## [Exercise]
The reply should reproduce every line of the data below word for word, minus any images.

## [Working data]
* * * *

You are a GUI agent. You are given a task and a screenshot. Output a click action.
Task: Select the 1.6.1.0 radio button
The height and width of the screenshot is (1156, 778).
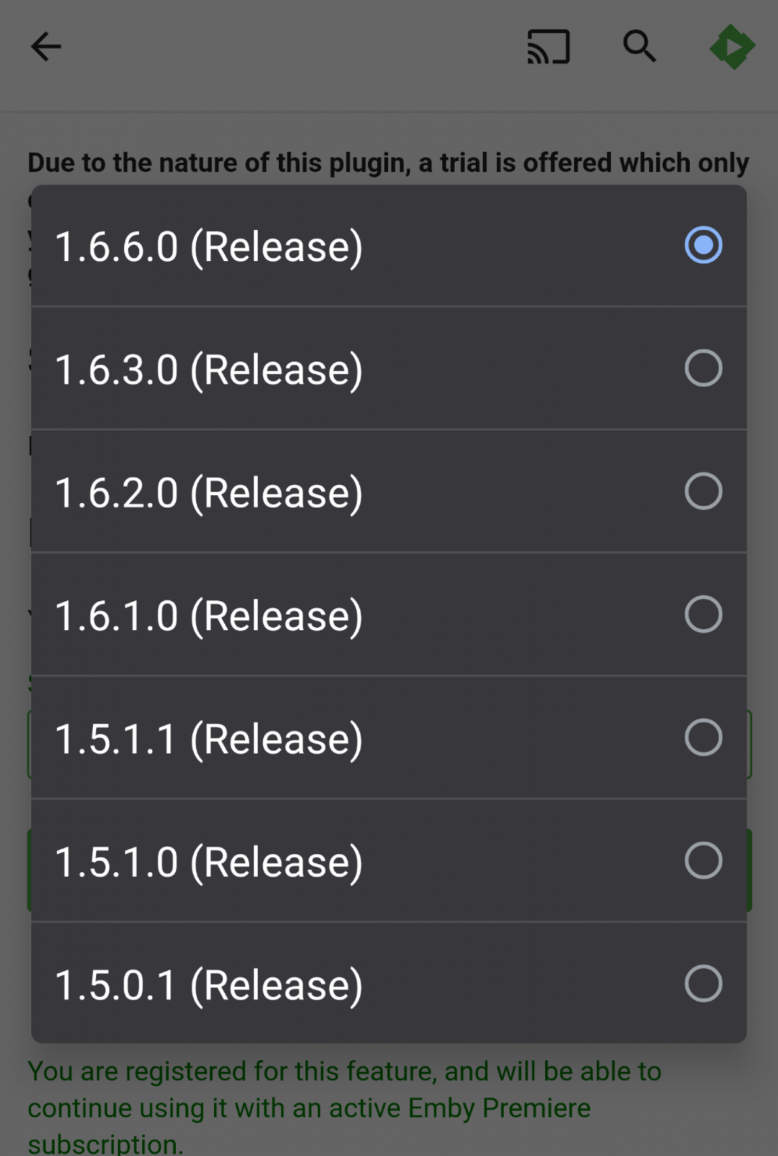point(703,615)
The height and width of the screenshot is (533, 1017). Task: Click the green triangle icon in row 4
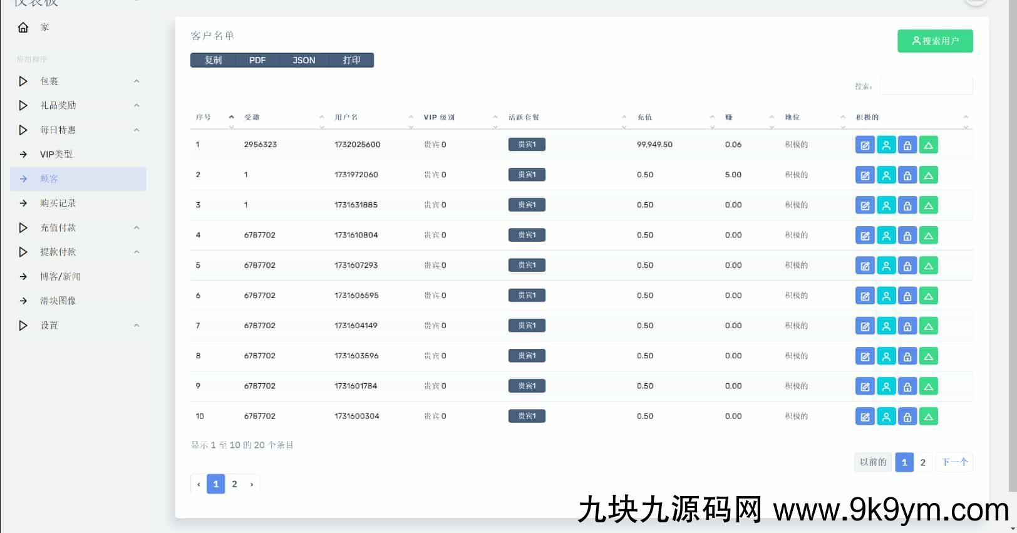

* * * *

## [Your solution]
You are a GUI agent. You are given a task and a screenshot. Output a click action.
Task: Select the 1.6.1.0 radio button
The height and width of the screenshot is (1156, 778).
point(703,615)
The height and width of the screenshot is (533, 1017). Task: Click the green triangle icon in row 4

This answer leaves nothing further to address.